We just needed to get the pills before the pharmacy closed at 1:45 p.m.
Uber came through for me. I requested a pickup at the Rite Aid and listed the destination as my mother’s home, some 60 miles away.
Once a driver accepted the ride, I called him and explained my unusual request: He’d need to get the prescription at the pharmacy window and then drive it to my mother’s. I told him I’d give him a 100 percent tip.
The driver, who requested that I not use his name in this article was open to the idea. He delivered the precious cargo just after 8 p.m. My mother swallowed the first three pills — the beginning of a five-day, 30-pill regimen — within minutes of the driver’s arrival.
“Taking meds & very thankful to have them,” she texted in the family group chat.

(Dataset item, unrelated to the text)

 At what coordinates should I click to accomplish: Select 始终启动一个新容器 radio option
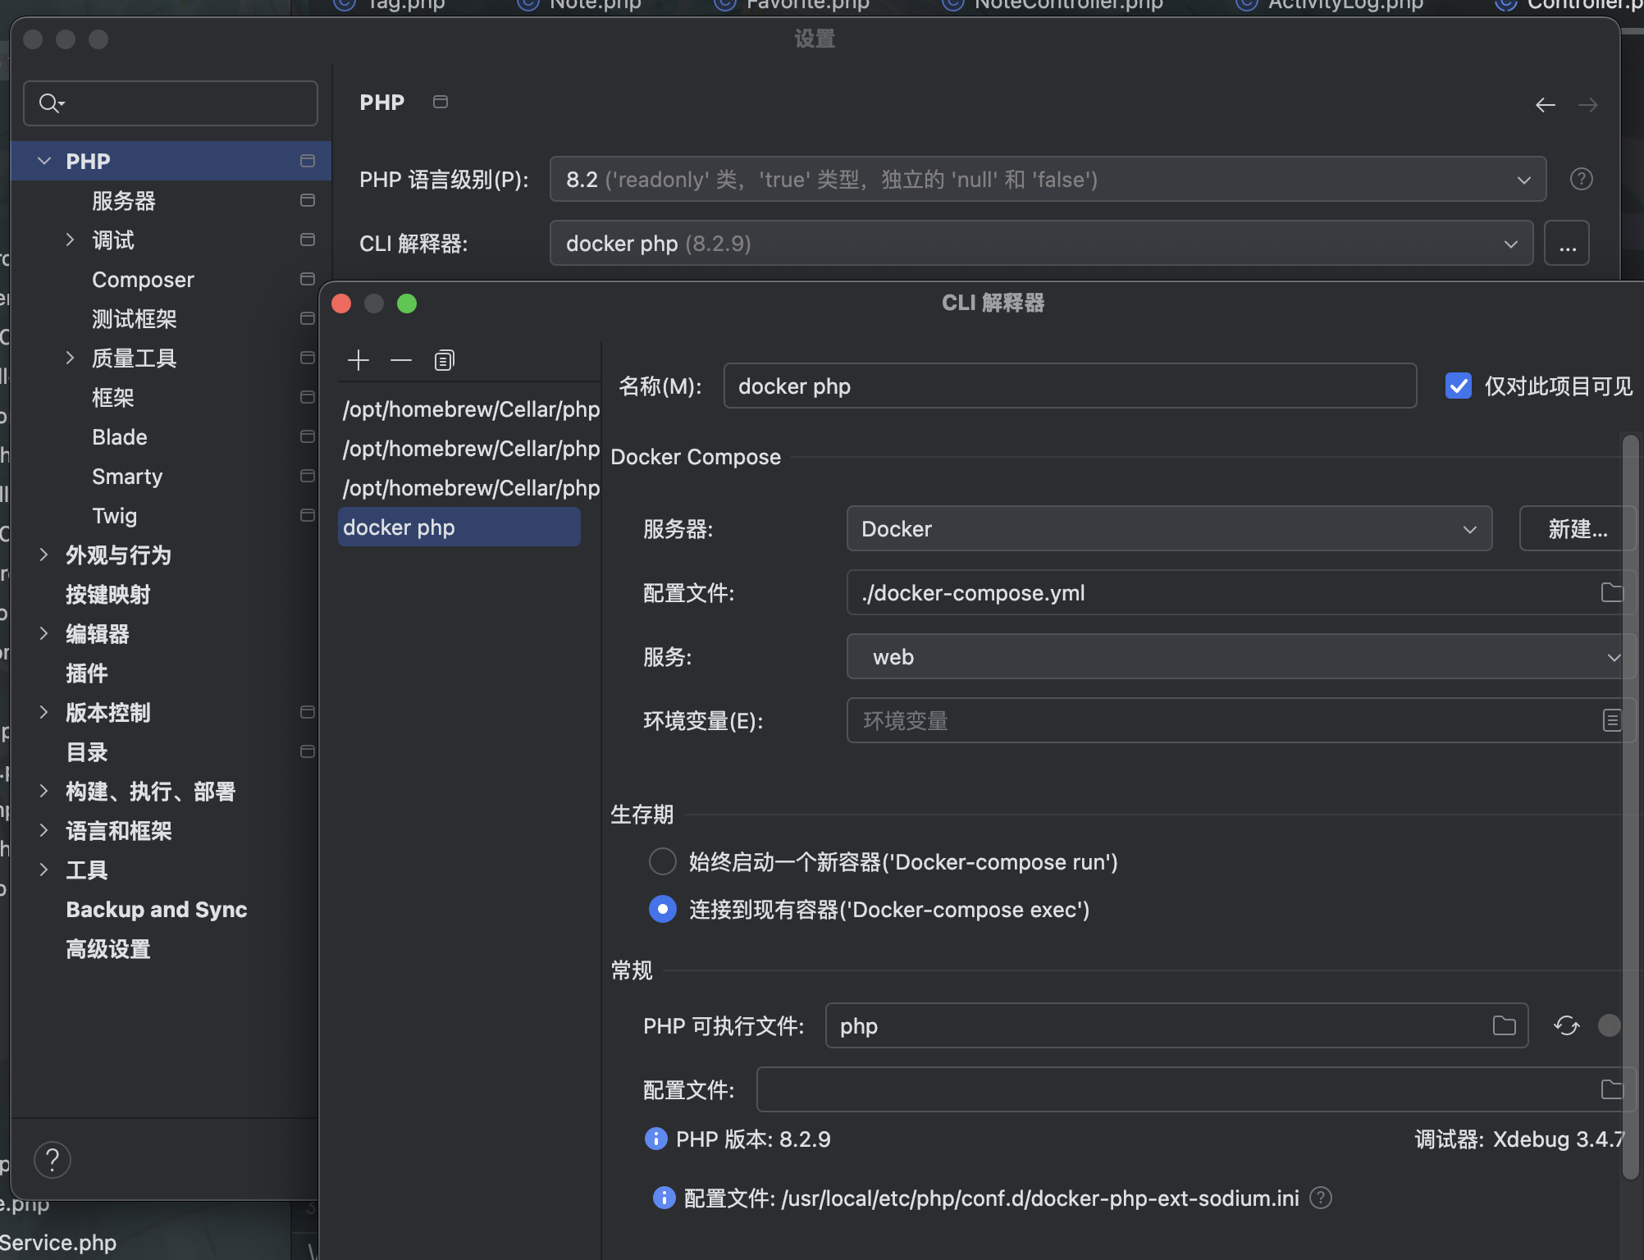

My search was successful by some measures. My mother began taking the pills two and a quarter days after her symptoms started. She also tested positive within eight hours.
She felt better within a few days. She completed the program this weekend.
It is disappointing that the process was so difficult for a journalist who is supposed to understand how Paxlovid is delivered. I worry that many patients or their family would give up when told “no” as many times as I was.
I was also reminded that even a “free” treatment can come with significant costs.
The federal government has purchased enough Paxlovid at a cost approximately $530 per individual to provide free distribution. I spent $256.54 to get the pills for my mom. The telemedicine visit was $39 and my mother was told by the provider that she would need a visit in person. Rest was Uber fare and tip. Many patients and their families can’t afford that.
President Biden recently called the Pfizer pills a “game changer.” My experience suggests it won’t be quite so simple.